Virtually all high-grade serous cancers are associated with mutated TP53 that complexes with wildtype TP53 and accumulates at high levels in the cytoplasm of ovarian cancer cells. Multiple studies have detected autoantibody to p53 in sera from ovarian cancer patients [18]. Our group had found that anti-p53 AAb were elevated in sera from 20 to 25% of ovarian cancer patients. In this study we compared 5 different assays to measure anti-TP53 AAb in the EDRN discovery set. The RAPID assay from ASU was the most sensitive, detecting TP53 AAb in 22% of all cases, but in only 12% of early stage ovarian cancers.

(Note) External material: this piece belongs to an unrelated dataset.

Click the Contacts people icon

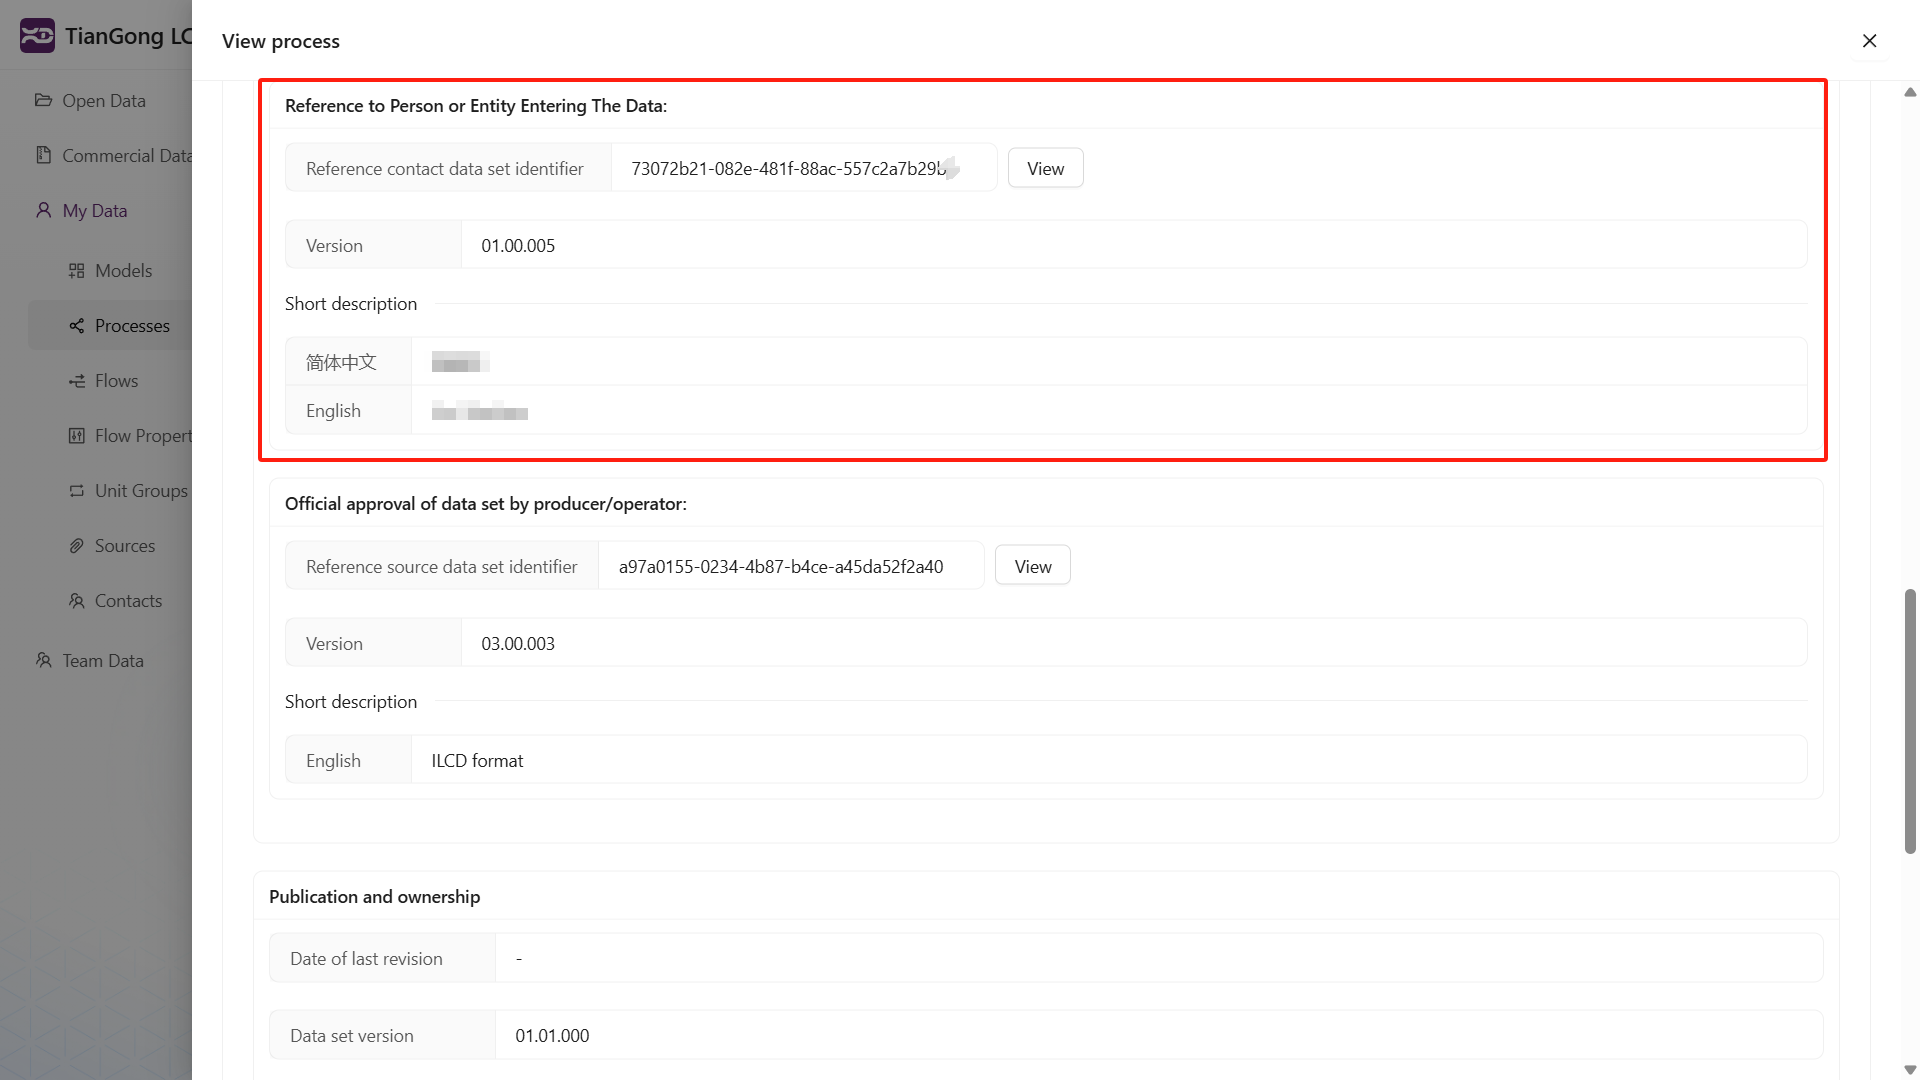76,601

To detect a larger fraction of early stage cases, we evaluated 21 additional AAb and Ag-AAb complexes. Only anti-CTAG1 AAb and anti-IL8 AAb were elevated in a significant fraction (≥8%) of early stage (I-II) cases (Supplementary Table S3). CTAG1A detected 8% of early stage and 19% of late stage cases at 98% specificity. Anti-CTAG1 detected 3% of cases missed by CA125. Anti-IL-8 AAb showed the greatest sensitivity by detecting 16% of early stage cases. In the 18 early stage cases with normal CA125 (CA125 < 35 U/mL) in the EDRN discovery set, 7 (39%) had elevated anti-IL-8 AAb at 98% specificity. Anti-TP53 and anti-CTAG1 each detected 2% of early cases missed by CA125 and the combination detected 3%. When a classifier combining all three autoantibodies and complexes was trained in the EDRN training set, anti-TP53, anti-CTAG1 and anti-IL-8 detected 22% of early stage cases at 95% specificity compared to 12.5% for ant-TP53, the best single AAb (p = 0.013). The sensitivity of the three AAb did not exceed that of CA125 alone, indicating that sensitivity of this autoantibody panel used alone would not be adequate. Similarly, the addition of the 3 antibodies to the 4-biomarker panel (CA125, HE4, HE4 Ag-AAb complexes and OPN) did not increase sensitivity.

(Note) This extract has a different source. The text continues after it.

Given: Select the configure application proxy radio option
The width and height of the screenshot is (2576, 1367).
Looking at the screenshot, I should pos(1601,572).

AAb can, however, produce lead time over CA125 that cannot be achieved with the other 3 biomarkers (HE4, HE4 Ag-AAb or OPN). In our previous studies, anti-TP53 AAb were detected 8 months prior to elevation of CA125 and 22 months prior to clinical diagnosis in patients who never experienced a rise in CA125 [18] in the UKCTOCS trial [5, 6]. Both anti-CTAG1 and anti-IL-8 have been detected >18 months prior to diagnosis in women destined to develop ovarian cancer, exhibiting sensitivities of 23% and 15% respectively at 98% specificity (Anna Lokshin, personal communication). Consequently, elevated titers of all 3 antibodies might provide lead time over CA125 and rise a year and a half prior to conventional diagnosis.

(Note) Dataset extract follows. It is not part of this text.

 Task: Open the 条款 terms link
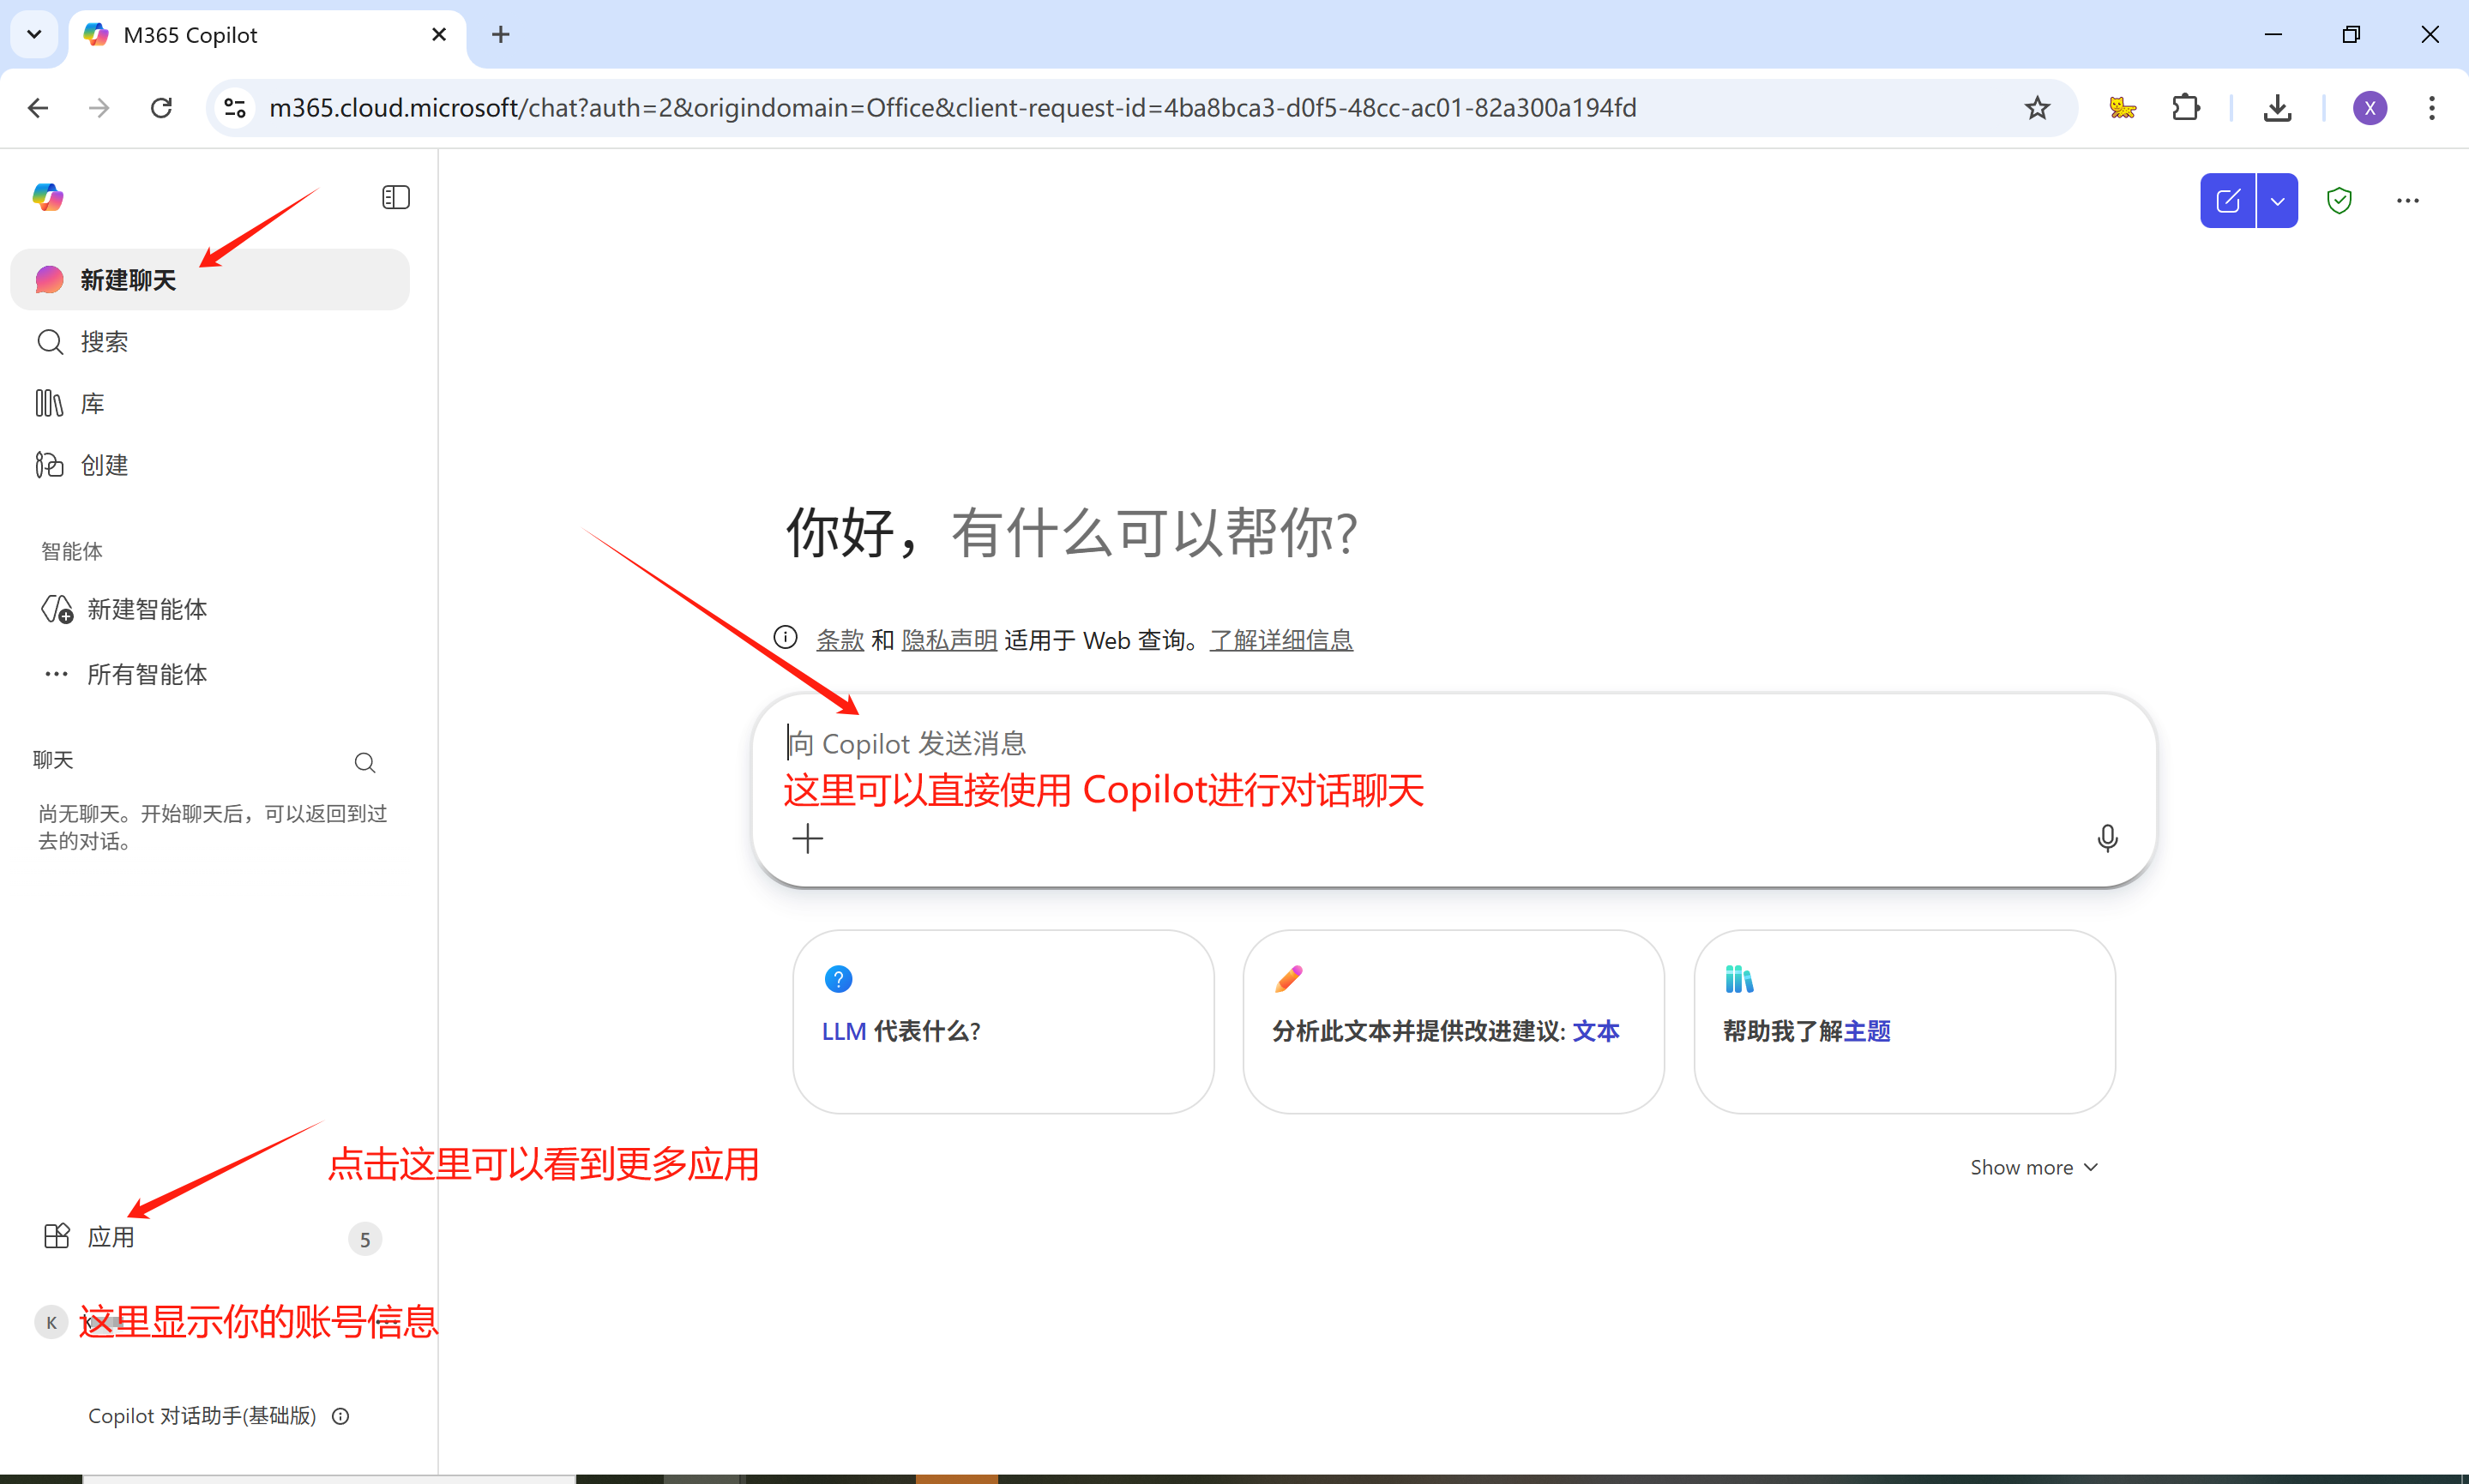[x=839, y=639]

In conclusion, we have identified 3 biomarkers (HE4, HE4 Ag-AAb complexes and OPN) that complement CA125 and significantly increase the sensitivity for detection of early stage disease at 98% specificity in an independent validation set and three AAb (anti-TP53, anti-CTAG1 and anti-IL-8) that can detect 22% of early stage cases at 98% specificity and provide a potential increase in lead time of >18 months in a fraction of these cases. The challenge now is to demonstrate that the classifier based on the four-antigen panel and AAb have sufficient specificity to facilitate cost-effective screening for early detection of ovarian cancer with a clinical trial in the NROSS cohort.